# Shifting Gears Part 1 - by Browniestuff (~BHM Eating Romance ~SWG)



## Browniestuff (Jul 9, 2006)

_~BHM Eating Romance ~SWG_

*SHIFTING GEARS
by Browniestuff​*
Sitting in my first Freshman class of the semester I felt my heart beat rapidly in my chest, I just knew that all of the upperclassmen and other students would hear it and know how terrified I was to find myself in my first college seminar. I knew that it would be a lot of work and I was unsure of whether or not I would be able to handle the workload. 

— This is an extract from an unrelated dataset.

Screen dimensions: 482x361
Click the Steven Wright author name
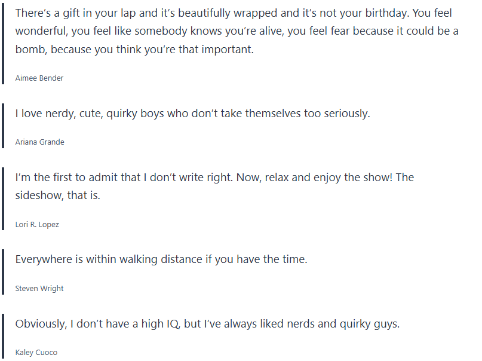coord(39,288)
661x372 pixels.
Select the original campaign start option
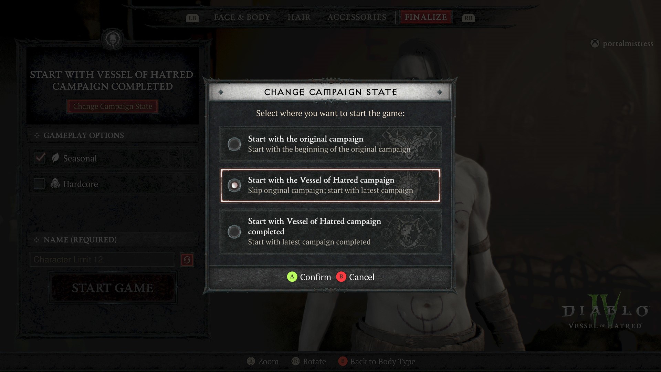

I looked around at the other students, unconsciously evaluating them against my personal tastes. Most of the them seemed to fit into the usual categories. There were blonde bimbos wearing tight t-shirts emblazoned with the school name across their perfect plump breasts and falling to completely miss their tiny waists to meet with the top of their hip-hugger short shirts. The guys the girls were all talking to were similar: tall with broad shoulders and shirts meant to show off their well defined muscles that had gotten hem laid more times than they could probably count. There were nerds with big thick glasses reading Orson Scott Card books with plenty of paper and well sharpened pencils lined up perfectly on the small desk top in front of them. Then there were the others. The girls who were probably known as the outcasts of their individual schools and the guys who wished with all their might that they could get laid for the first time. Some of the people seemed to be normal, intelligent people who were there for the same reasons I was: to learn.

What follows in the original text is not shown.